Il quarto processo, chiamato nei gossip “Meglio tardi che mai”, si era incaponito a voler giudicare quattro persone ritenute responsabili di omicidi avvenuti in un tempo lontanissimo, quando ancora il calendario non segnava l’inizio del secondo millennio dopo Cristo. L’appello li aveva condannati all’ergastolo ma la suprema Corte Galattica di Cassazione aveva deciso che quel processo andava rifatto. Non c’era fretta e comunque si trattava di storia passata.
Il 3023 si apriva dunque con i migliori auspici. Un anno tranquillo, senza fatti di sangue, senza l’assillo di dover narrare incendi, estorsioni, usure, false fatturazioni, prepotenze, falsificazioni, gare truccate.
Proprio per questo motivo la Consulta Galattica per la Legalità decise di riunirsi ai primi di gennaio, in ossequio dell’articolo 1 del proprio Statuto, modificato nel corso dei secoli, che a quel tempo sanciva: “La Consulta è chiamata a riunirsi per Statuto solo quando non ce n’è bisogno. È comunque tenuta a non prendere, nel corso della eventuale suddetta riunione, alcuna decisione che possa alterare lo stato di tranquillità delle cose.”
Stando così le direttive, nessuno poteva allora immaginare che un membro della Consulta, il cui nome richiamava un non meglio precisato quadernino rosso il cui contenuto era sconosciuto ai più e il cui autore era morto da tempo (Mao?), decidesse improvvisamente di abbandonare la Consulta. Accusandola di scarsa capacità operativa e progettuale.

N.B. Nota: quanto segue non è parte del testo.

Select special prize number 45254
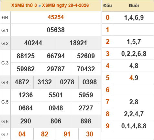 click(56, 17)
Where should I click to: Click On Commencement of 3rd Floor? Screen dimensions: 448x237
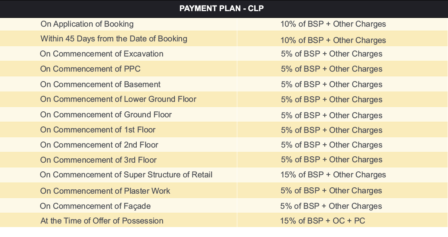click(x=98, y=160)
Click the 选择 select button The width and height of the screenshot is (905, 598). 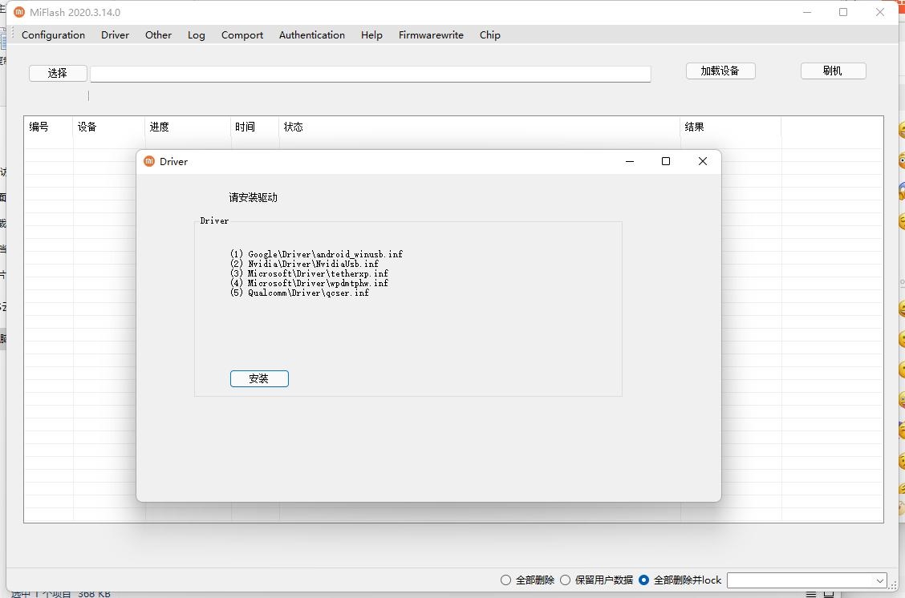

Ma come: se la Consulta non faceva nulla, la colpa era certamente di chi c’era dentro. E voi del quadernino rosso c’eravate fino a ieri. Quindi?
La storia dei secoli passati ci insegna che sempre, nei momenti di maggiore serenità e benessere, forze oscure tramavano nel nostro Paese per alterare lo stato delle cose. Tentavano di emergere dall’indifferenza generale con cui i loro messaggi venivano accolti attuando una “strategia della tensione” volta a spostare l’attenzione, a distogliere dai problemi quotidiani; in una parola a “destabilizzare”.
Questi del Quadernino Rosso non furono da meno e l’intero 3023 costrinse tutte le persone per bene ad operare, con fatica e abnegazione, per rimediare ai danni procurati all’intera comunità galattica.